◆ WHAT IS REQUIRED ◆
Take the entries that follow and return only the lines from the one with "This screenshot has" through the final line, leaving every picture behind.

◆ EXERCISE DATA ◆
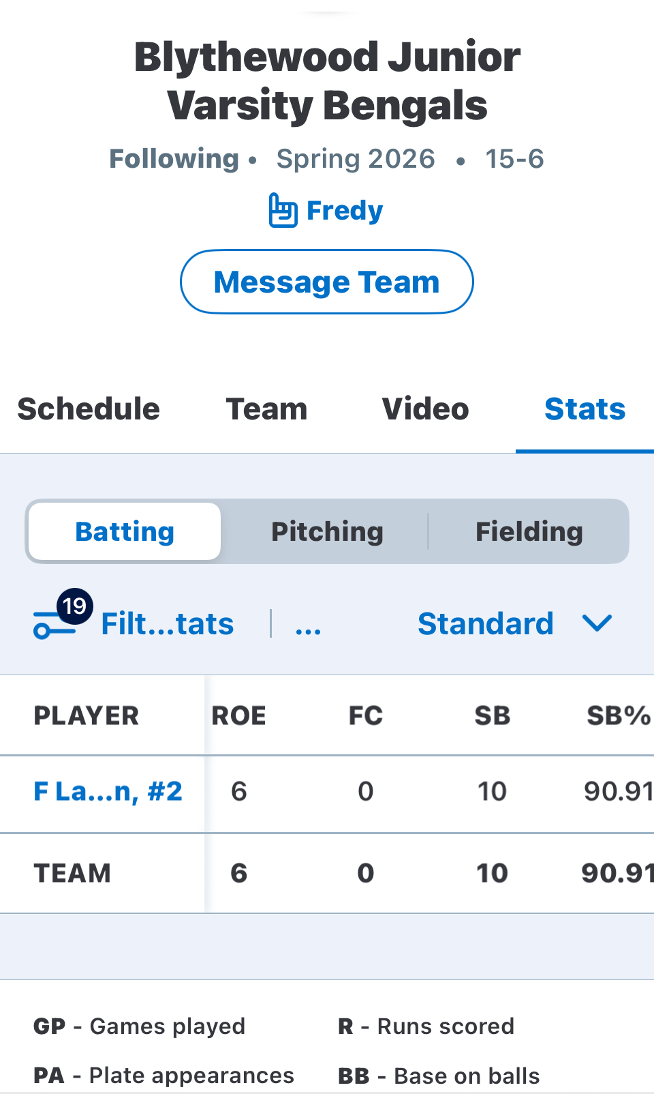Switch to the Fielding segment
Screen dimensions: 654x1094
529,531
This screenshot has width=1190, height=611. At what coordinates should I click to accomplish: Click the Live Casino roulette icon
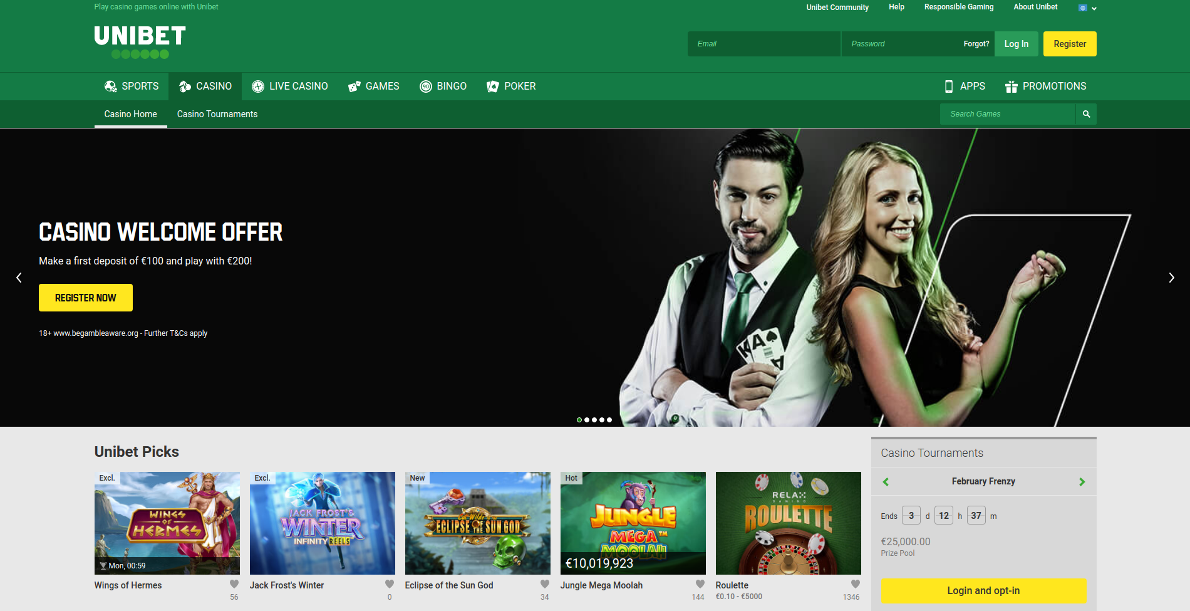click(257, 86)
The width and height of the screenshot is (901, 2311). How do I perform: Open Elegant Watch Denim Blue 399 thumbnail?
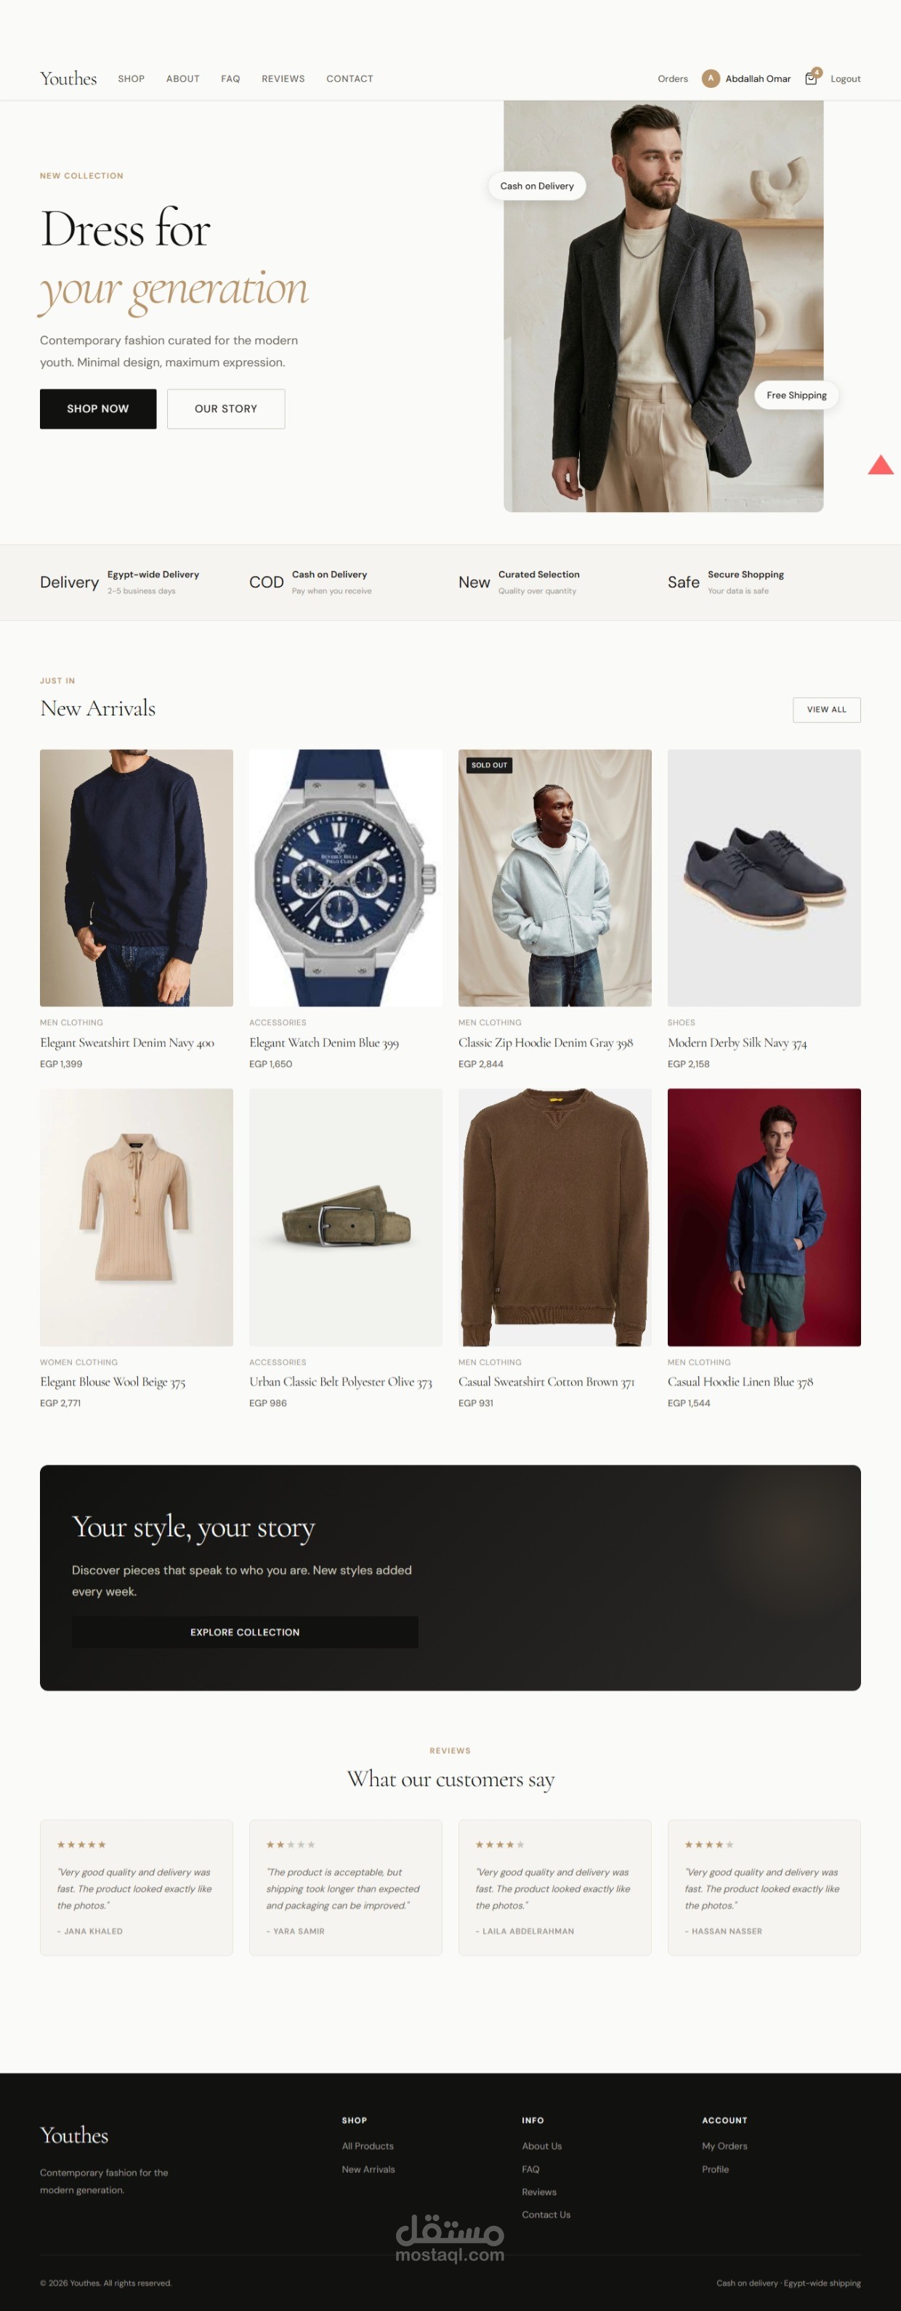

◆ RESPONSE AREA ◆
This screenshot has width=1190, height=611. At what coordinates should I click to accomplish: Click the Live Casino roulette icon
click(257, 86)
The width and height of the screenshot is (901, 2311). How do I perform: Open Elegant Watch Denim Blue 399 thumbnail?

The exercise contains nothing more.